About this exercise -
Retype the line in which "Click the green Select label" appears, then every line after it until the records end. Leave out the pictures.

*** Records supplied Section Begins ***

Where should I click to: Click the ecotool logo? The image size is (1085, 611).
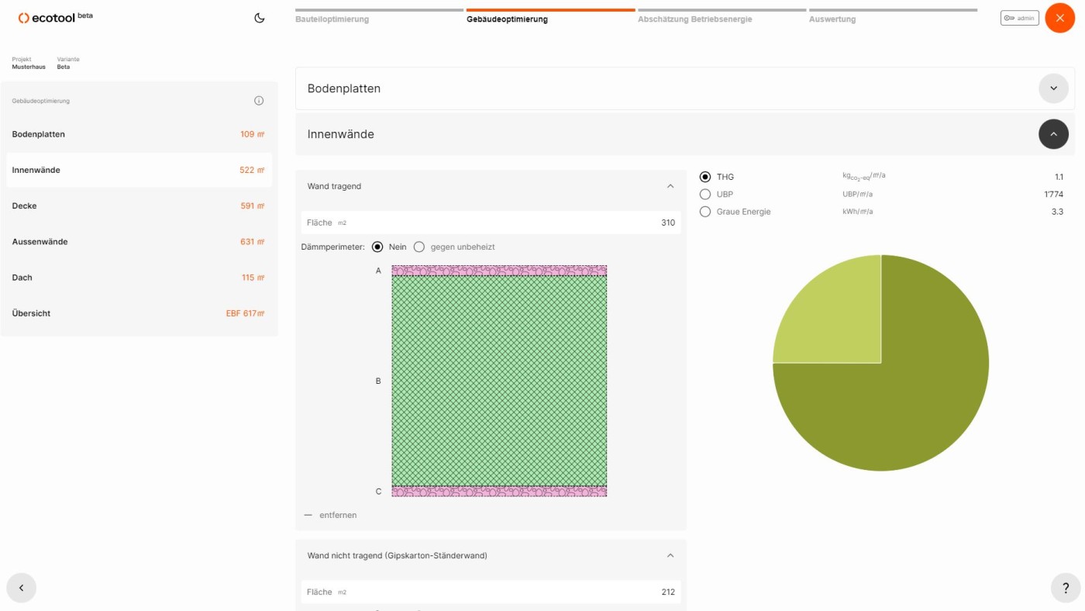pyautogui.click(x=55, y=17)
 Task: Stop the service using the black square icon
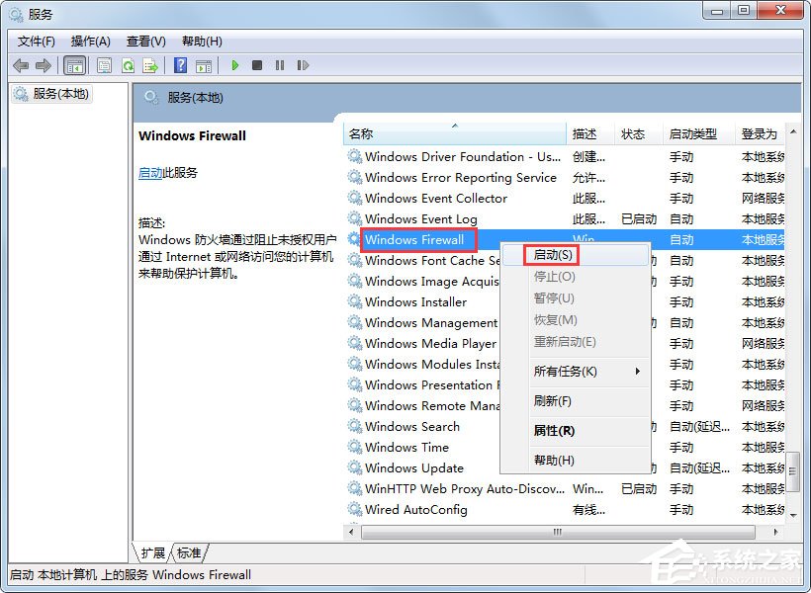coord(256,65)
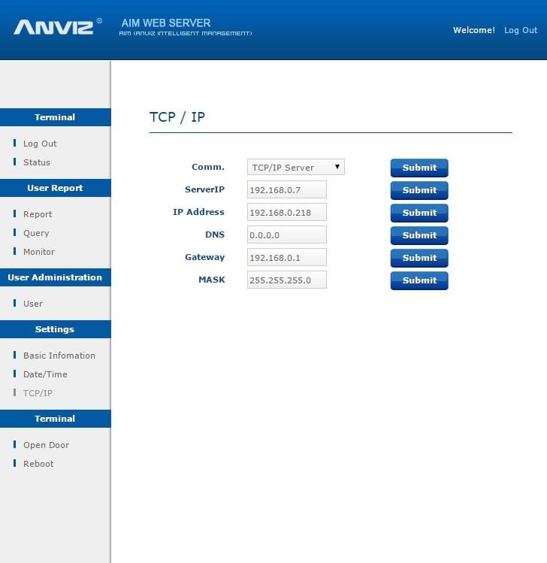Click the IP Address text field
This screenshot has height=563, width=547.
pyautogui.click(x=286, y=213)
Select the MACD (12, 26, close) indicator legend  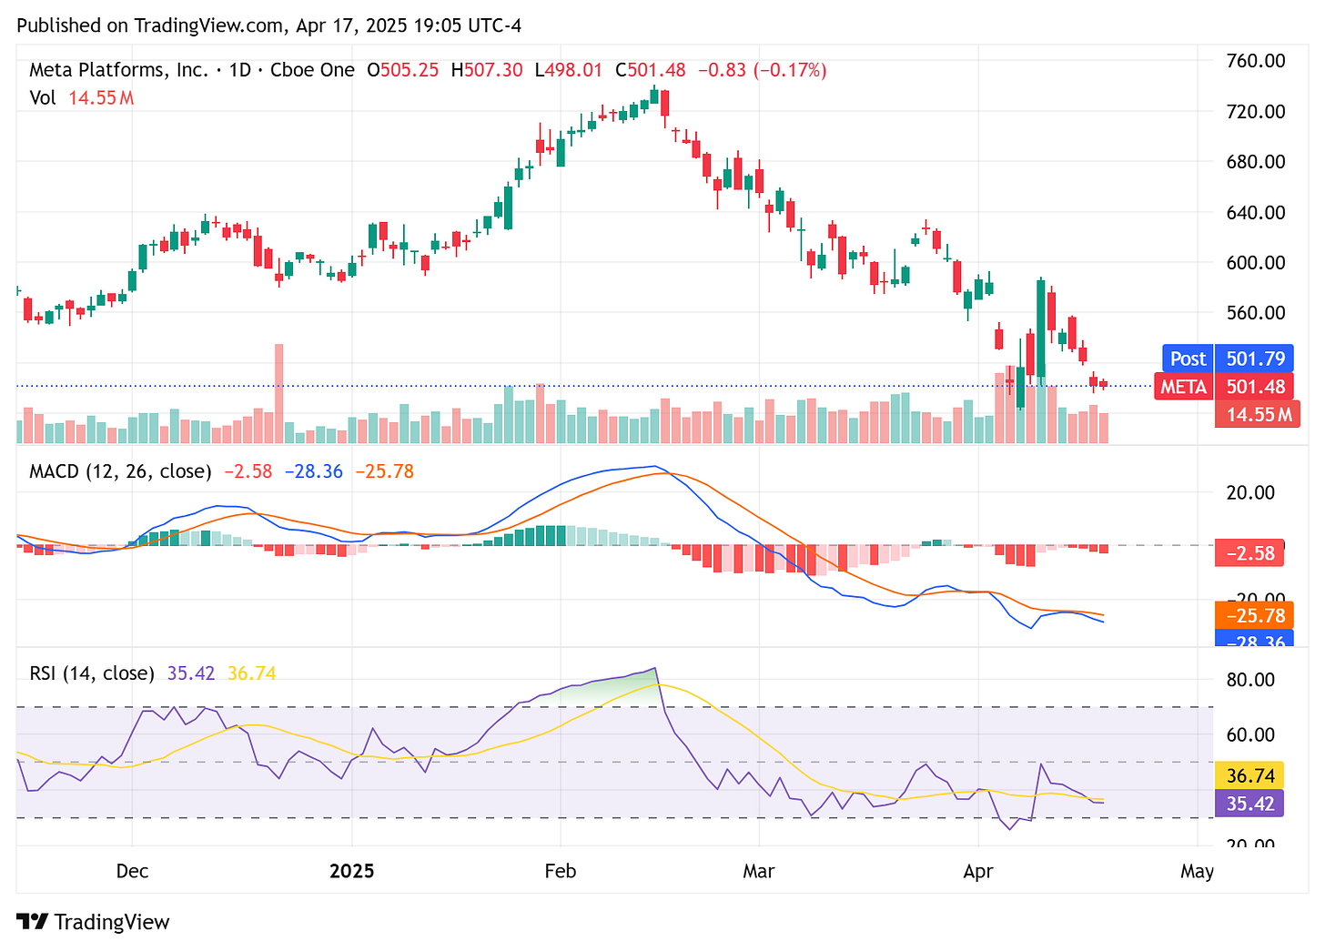point(118,471)
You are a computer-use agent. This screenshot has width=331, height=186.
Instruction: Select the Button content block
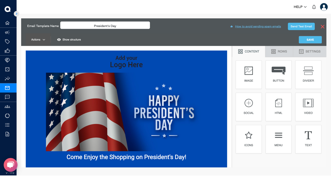pyautogui.click(x=278, y=75)
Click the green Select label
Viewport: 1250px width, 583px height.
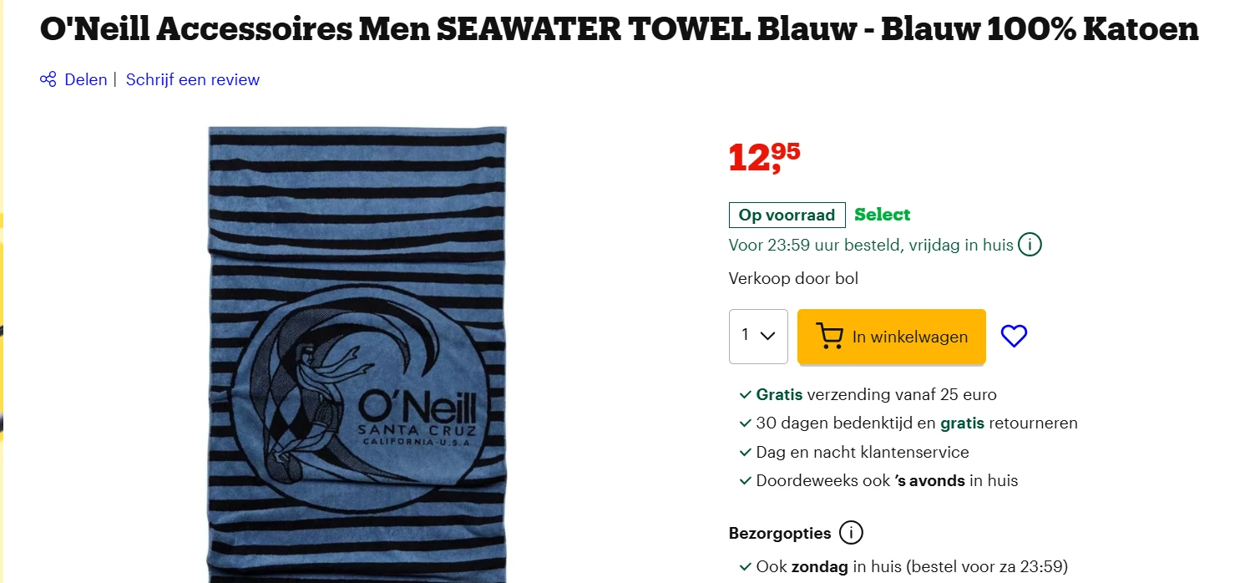click(882, 215)
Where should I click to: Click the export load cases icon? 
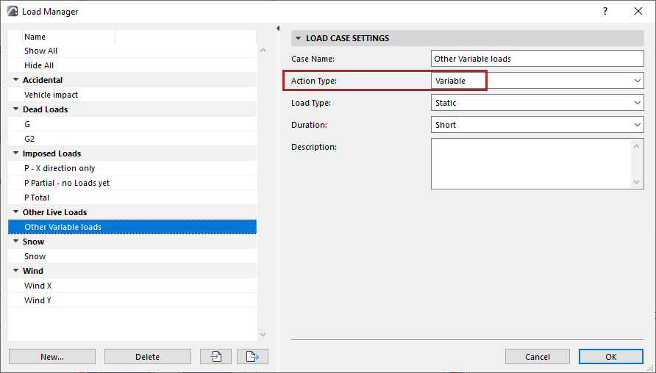252,357
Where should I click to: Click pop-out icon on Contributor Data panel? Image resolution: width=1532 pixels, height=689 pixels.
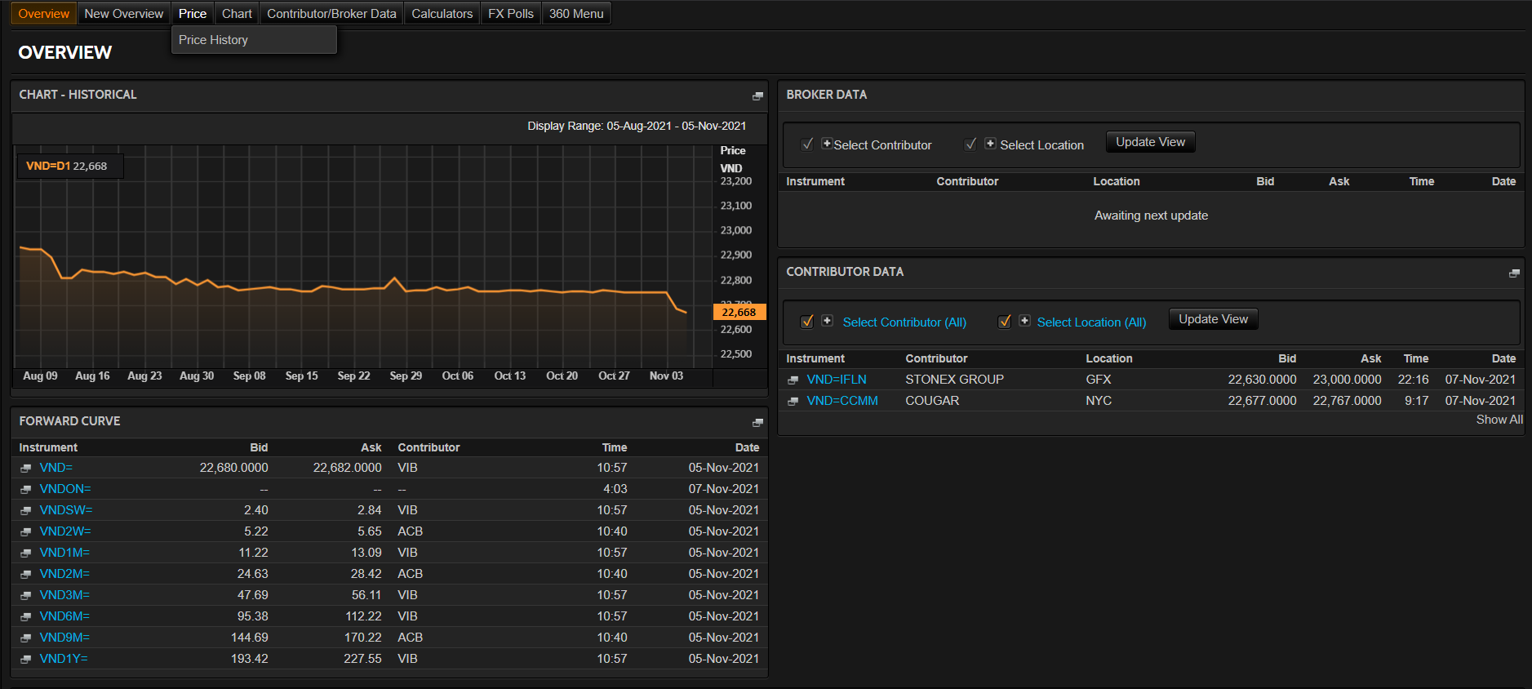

*** Records supplied Section Ends ***

Finished exercise -
Click the green Select label
Viewport: 1250px width, 583px height.
click(882, 215)
Where should I click to: Click the export load cases icon? 
252,357
Where should I click to: Click pop-out icon on Contributor Data panel? Image resolution: width=1532 pixels, height=689 pixels.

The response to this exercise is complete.